Commentary

Making Influenza Immunization a Yearly Habit for Children


 

As the new year begins and influenza season starts, now is a good time to reflect on what we’ve achieved and what we still need to do to protect children from influenza.

Influenza vaccination rates are slowly but steadily increasing across the United States, particularly among children. This is welcome news after years of stressing the importance of annual influenza vaccination, and it underscores the efforts of the entire immunization community, especially those who work with patients each day.

According to the Centers for Disease Control and Prevention, influenza vaccination rates in children through age 17 years increased last season to 51%, a 7% increase from the previous season. Also, racial and ethnic gaps are closing in children. Coverage for Hispanic children was 55%; in black children it was 51%, and in white children it was 49%. So far this season, we are on track to continue this upward progress.

By Dr. Carol J. Baker

Increased consumer demand for the vaccine is one reason we’re doing better, but another important factor is more proactive messages coming from health care providers. As someone who has long advocated that the health care community make their recommendations very clear, I find this trend to be extremely gratifying.

But it’s not time to celebrate yet.
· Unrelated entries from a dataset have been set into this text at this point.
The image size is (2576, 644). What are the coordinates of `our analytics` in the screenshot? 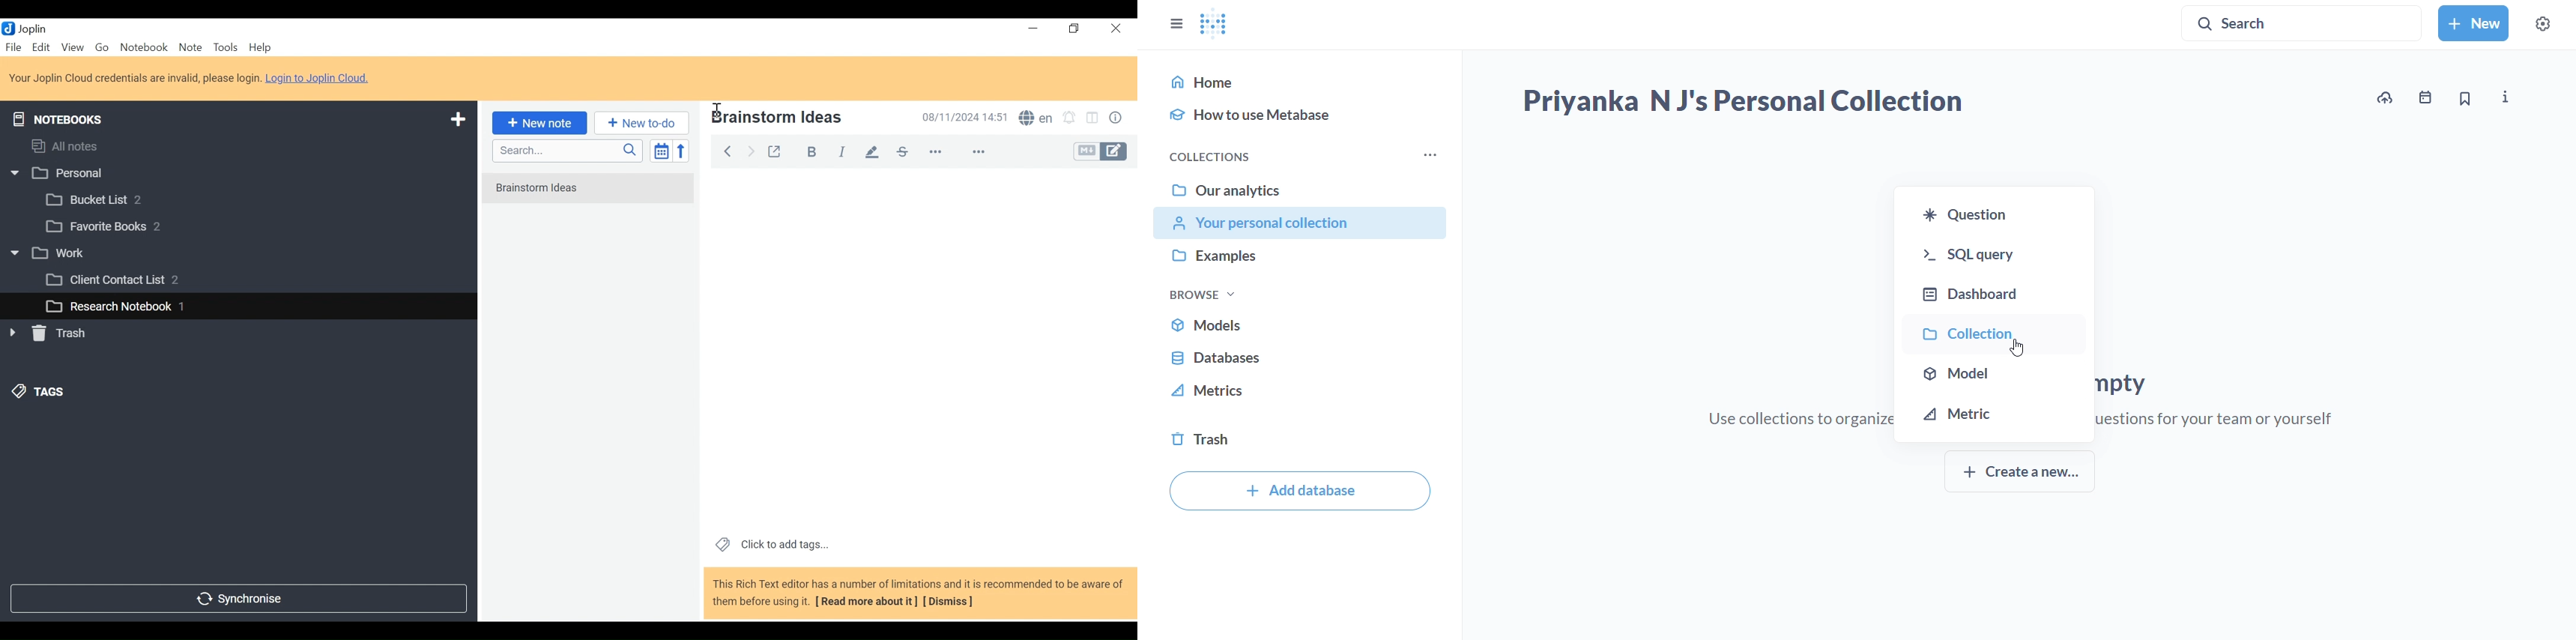 It's located at (1300, 190).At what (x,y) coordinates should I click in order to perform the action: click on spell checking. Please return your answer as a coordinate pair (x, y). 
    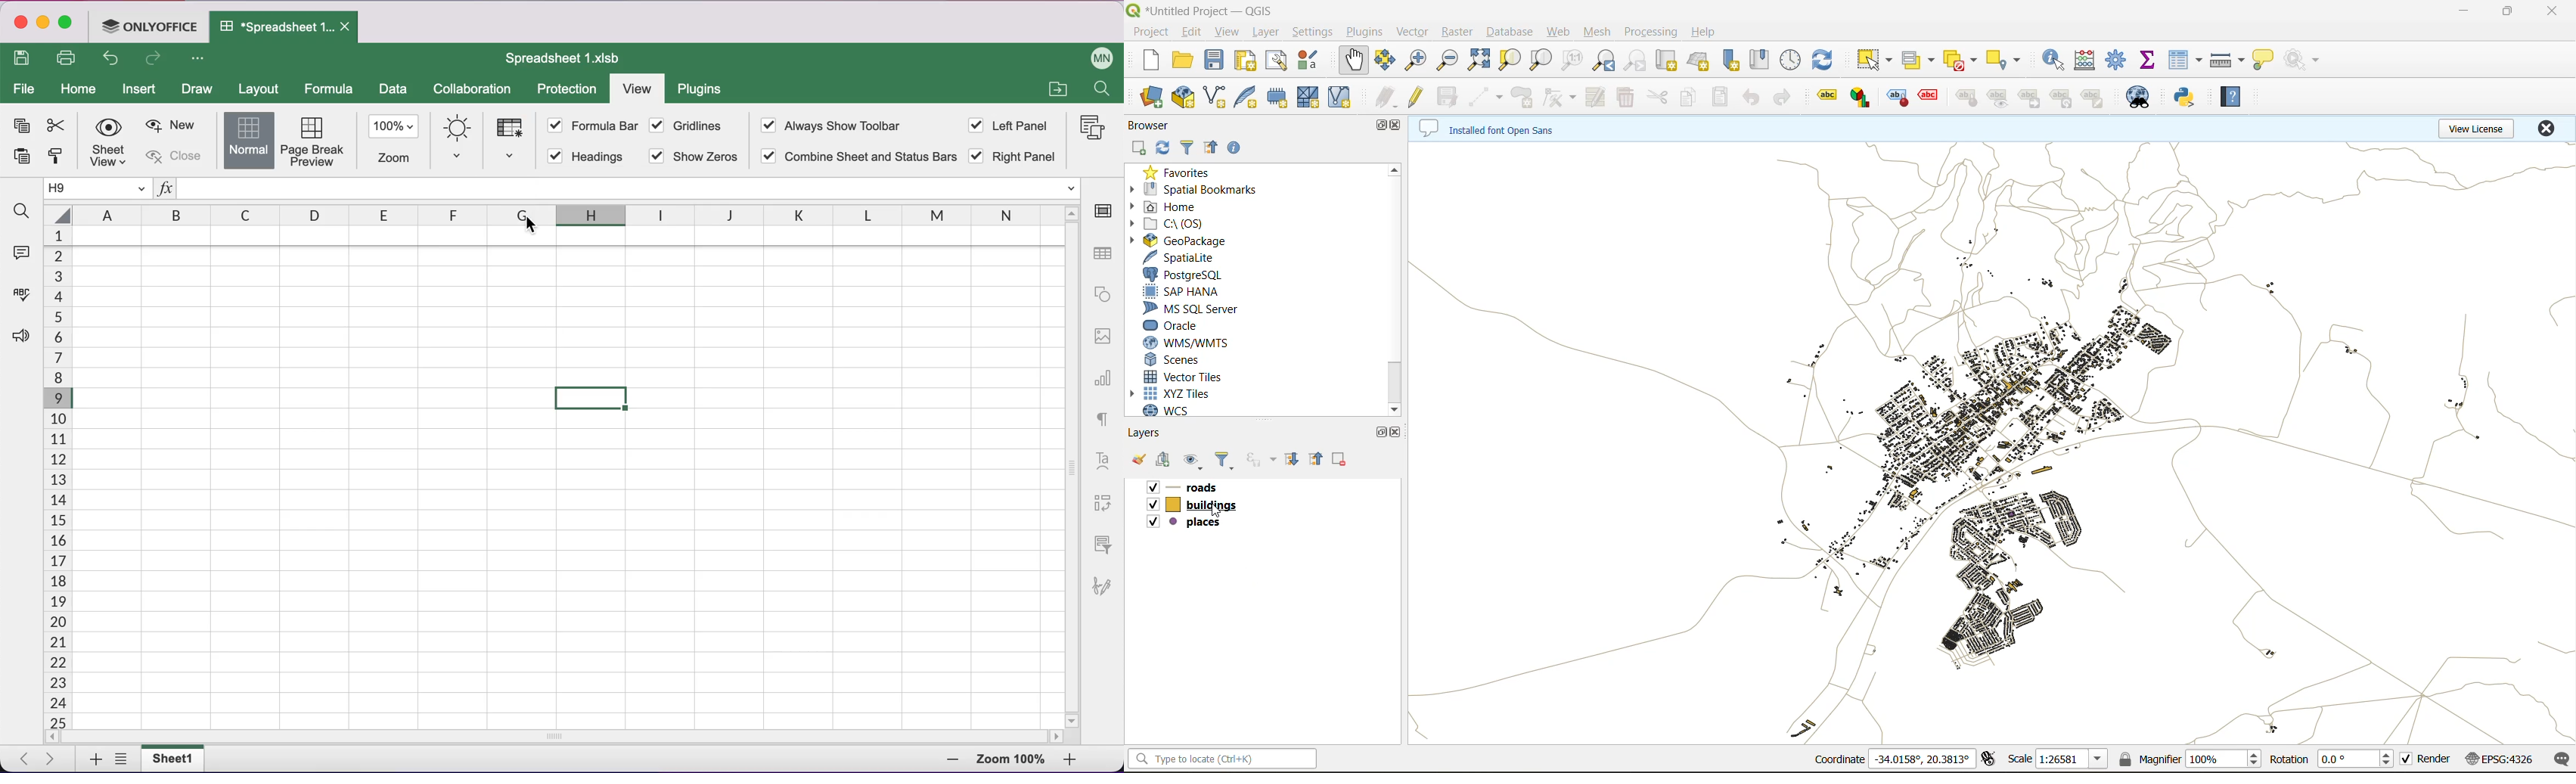
    Looking at the image, I should click on (25, 292). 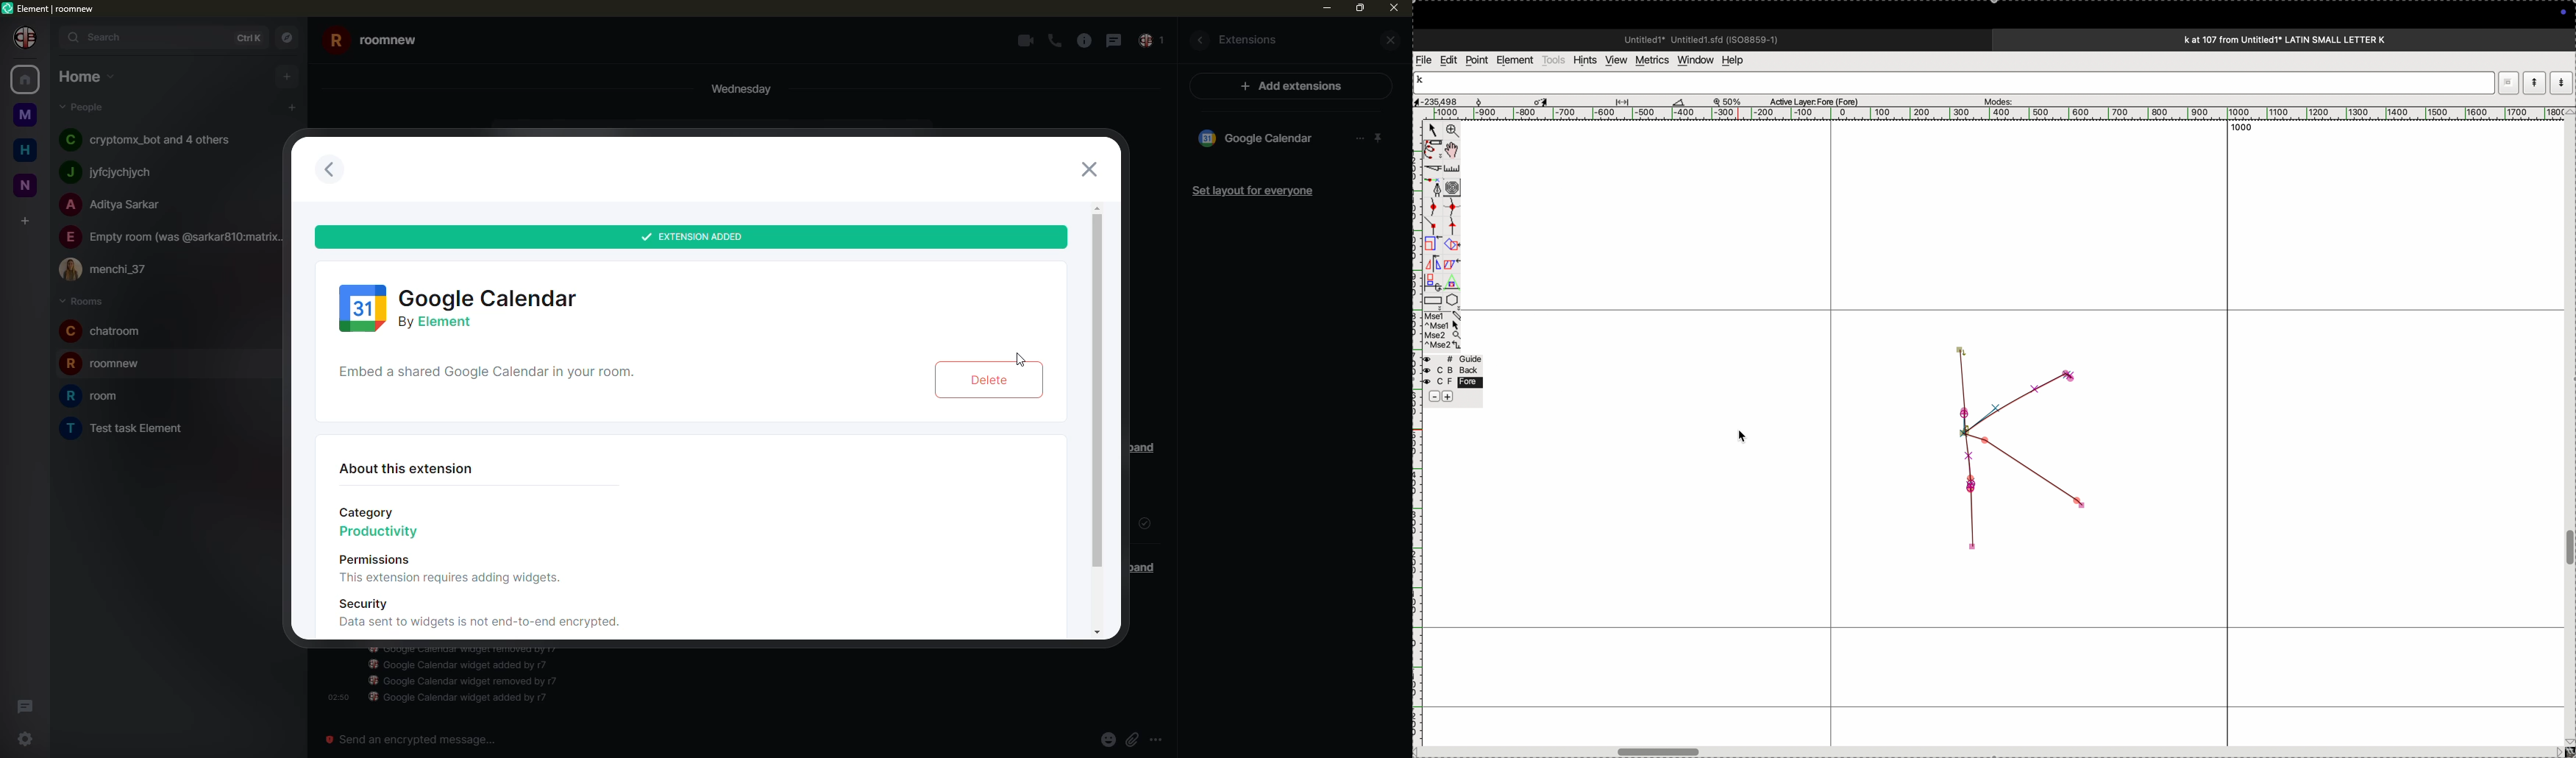 What do you see at coordinates (1090, 169) in the screenshot?
I see `close` at bounding box center [1090, 169].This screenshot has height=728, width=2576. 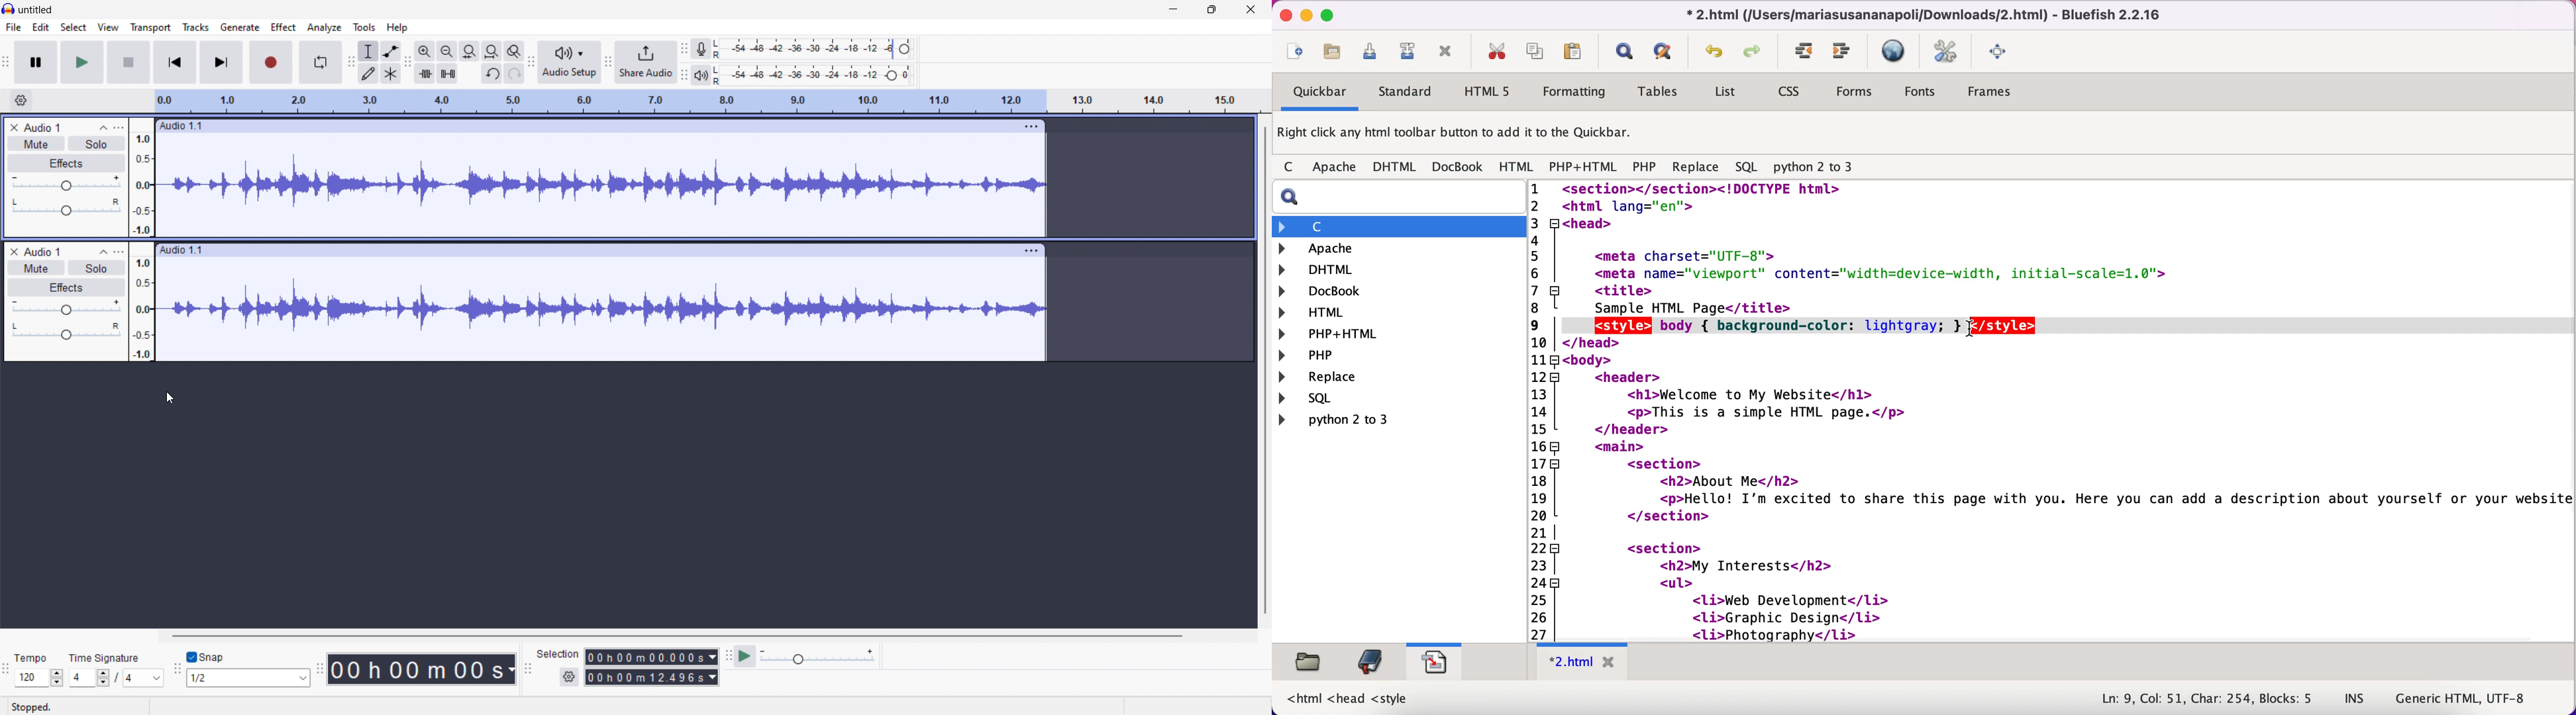 I want to click on audio setup toolbar, so click(x=531, y=62).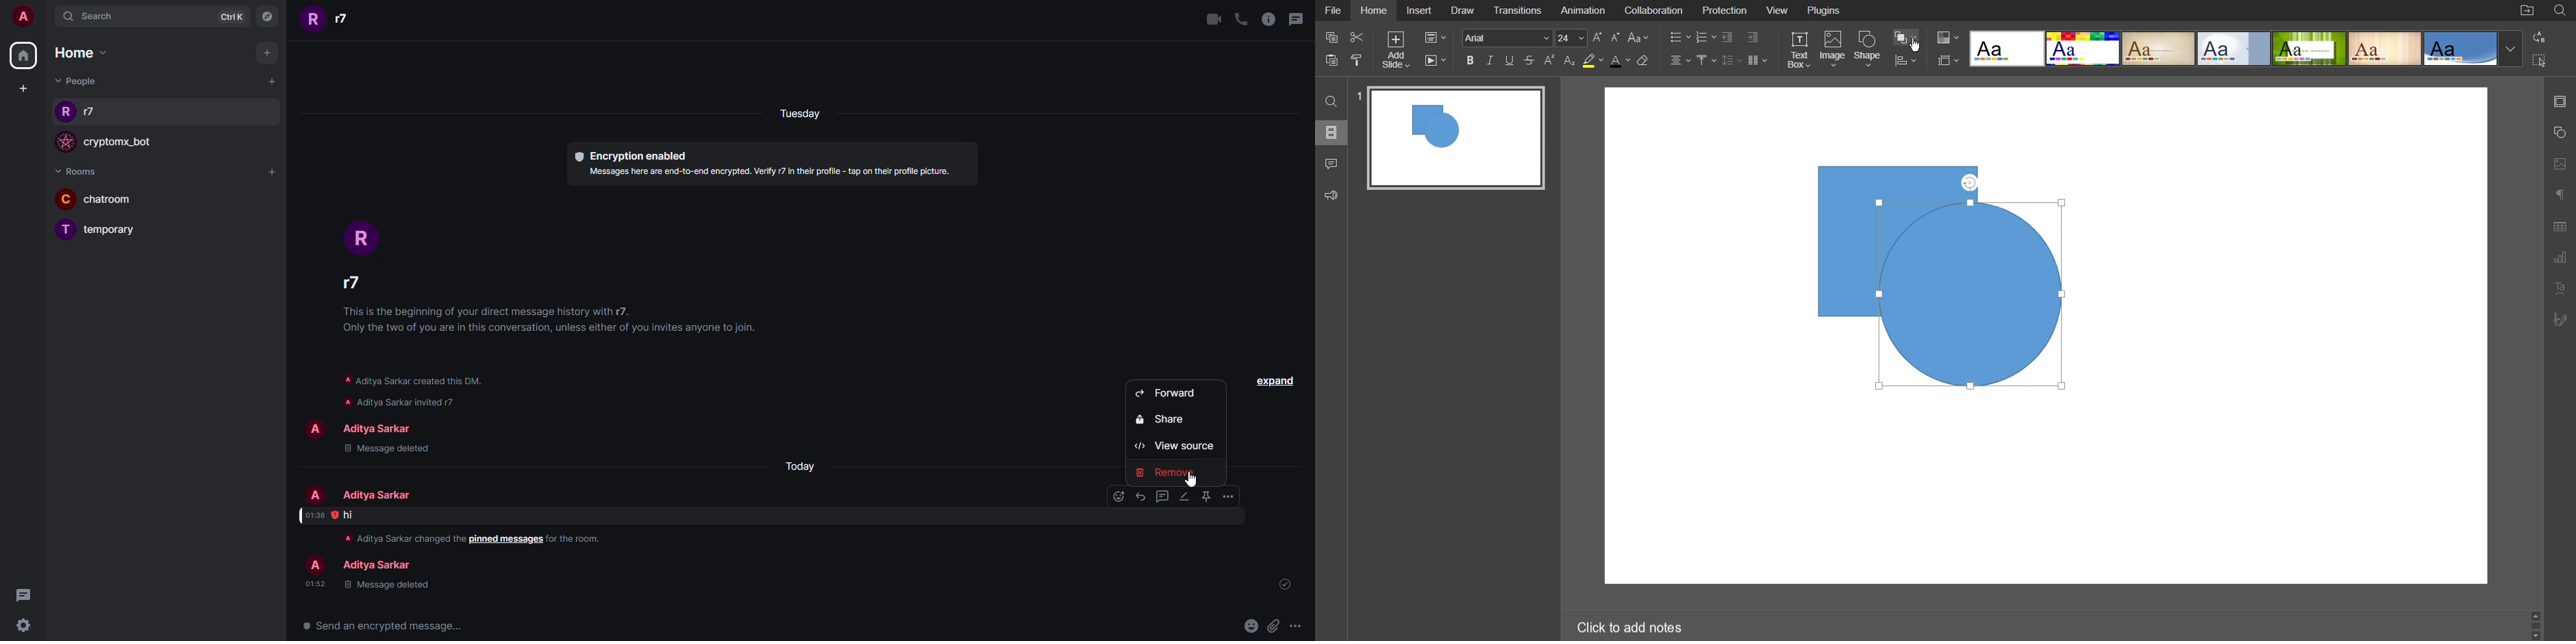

Despite progress, we still have a long way to go to achieve our public health goal of protecting all children against influenza. Of particular concern are children aged 13-17 years, who have the lowest vaccination rates, reaching only 35% last season.

Although we may not always realize it, our recommendations matter to parents, and they expect us to give them clear and concise medical advice. They may need to hear it many times before it sinks in. National Foundation for Infectious Diseases (NFID) research has revealed some lingering misconceptions among parents about influenza and vaccination. Health care professionals can obtain tools to help educate parents about the following topics and more:

Flu vaccines are safe and effective. The injectable influenza vaccine is safe for infants and children aged 6 months and older, and it has very few side effects. The influenza vaccine has been reported to be 70%-90% effective in preventing influenza and reducing the severity of the virus in healthy young people.

Vaccines take time to work. Only 37% of parents know that it takes about 2 weeks after vaccination to become protected against influenza. This is one important reason to stress getting vaccinated as soon as vaccine is available. It also explains why some people mistakenly believe that the vaccine doesn’t work – or even that it causes influenza – if a child develops the illness before developing immunity.

Make influenza vaccinations a yearly health habit. Although more than 40% of parents reported that annual influenza vaccination is a priority for their children, as many as 20% see this as a decision they have to make each year. We should stress that influenza vaccination needs to be given yearly – no reconsideration necessary.

One dose is not always enough. Children younger than age 9 years may require more than one dose of influenza vaccine to be fully protected. Only 24% of parents surveyed knew this, so it is critical that we understand the appropriate recommendation and communicate this clearly to parents. Not giving both doses to younger children can put them needlessly at risk.

The "stomach flu" is not influenza. Parents need help in differentiating influenza from the common cold or the stomach flu. The survey showed that 25% of parents erroneously believe that the stomach flu is a type of influenza. Parents need to know how serious influenza can be and that the vaccine is the best way to protect themselves and their families.

I urge pediatricians and their office staff to demonstrate their commitment to influenza vaccination by vaccinating themselves as well as their patients. Join NFID’s "Leading by Example" influenza-prevention initiative. It calls on community leaders, including health care professionals, to set an example and help make influenza prevention essential for all children.

Dr. Baker is chair of the National Foundation for Infectious Diseases Childhood Influenza Immunization Coalition and is a past president of NFID. She is professor of pediatrics, molecular virology, and microbiology at Baylor College of Medicine, Houston. Dr. Baker said she had no relevant financial disclosures.